In what the company is calling a world-first, the Orion E fully low-floor vehicle will be debuted at the CV Show this year
Mellor Coachcraft is to launch what it is calling the world’s first fully low-floor electric minibus, the Orion E, at this year’s CV Show at the Birmingham NEC from April 25-27.
The company said that the Orion E will offer a nominal 100-mile range and can accommodate 16 seated passengers or up to four wheelchairs. It uses a unique, electric front-wheel drive system to achieve an adaptable, single-step entry, fully low-floor passenger saloon.
The vehicle uses conventional Li-Ion batteries, and has a drive system developed in conjunction with a European EV integrator. The power electronics are provided by a European manufacturer which supplies many of the electric drive components bound for the car and bus industry.
The Orion E is visually identical to the existing Mellor Orion, but the chassis cab, on which the Orion model is based now sports an electric drive and gearbox in the engine bay.
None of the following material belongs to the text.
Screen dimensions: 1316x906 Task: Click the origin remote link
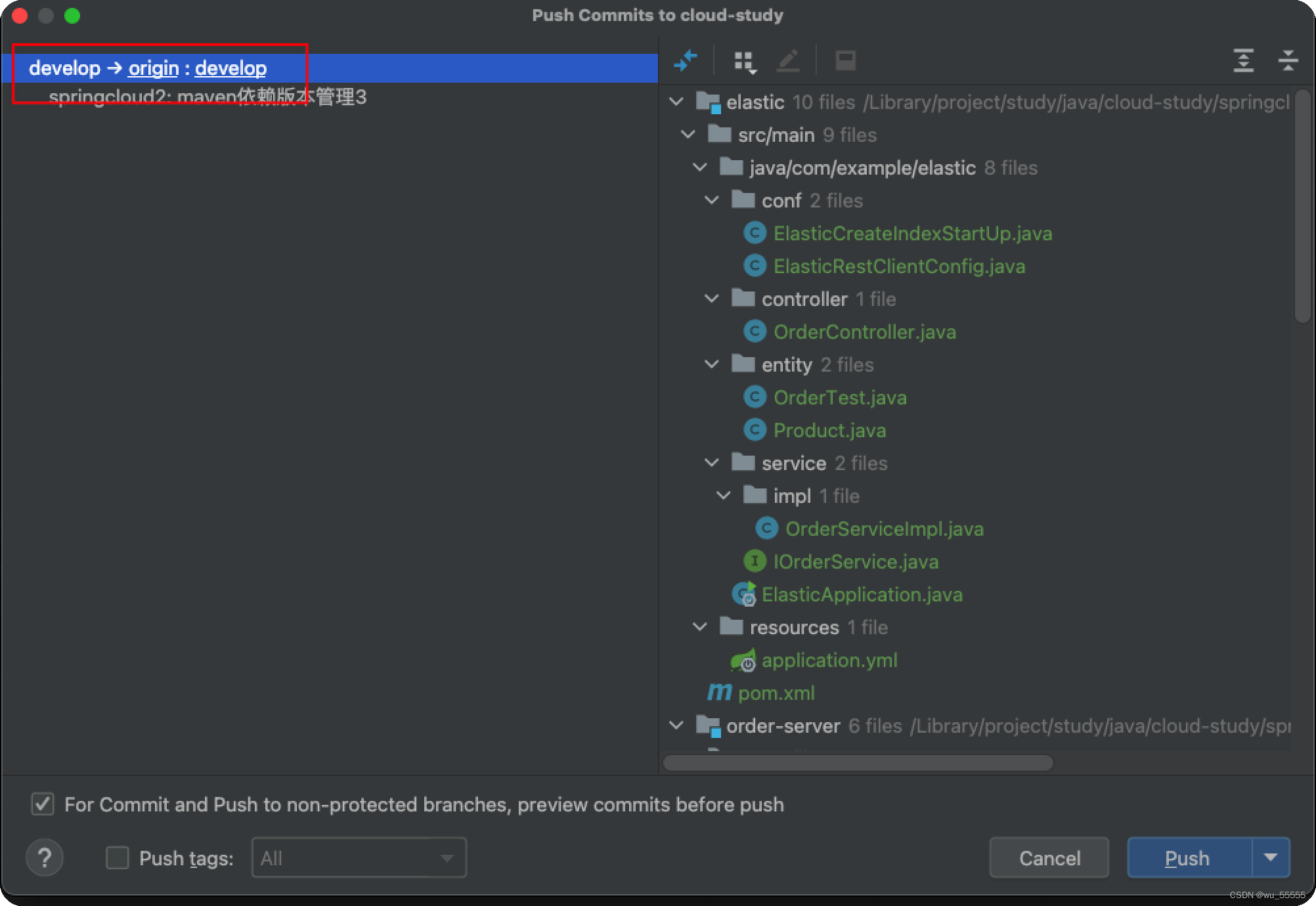[x=153, y=68]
The low-floor, coach-built body accommodates its battery packs, distributed in several locations, to achieve the best weight distribution possible.
The first Orion E minibuses are expected to be delivered to customers as soon as July 2017.
John Randerson, Mellor Coachcraft Managing Director, said: “The project has taken us two years to complete
“We looked at a number of different electromotive suppliers and products, with the aim of ensuring we could have absolute confidence in the product and drive train.
“We are extremely proud to be bringing the world’s first electric low-floor minibus to market, in a 12-month period during which Mellor has already launched no fewer than three new models. Our decision to develop this vehicle has been validated by the immediate interest shown by our customers.”
The Orion E has been through prolonged simulated test cycles, and the company said it has achieved compliance with all European regulations. As a result, the vehicle is now being developed as a left-hand drive vehicle for mainland European and other markets.
Mellor said that the combination of congested cities and air pollution targets mean that the need for appropriately sized zero emission bus is greater than ever, and it sees potential in the base vehicle for inner-city parcel and freight deliveries, particularly as the low-floor allows it to avoid many manual handling issues associated with lift platforms and steps.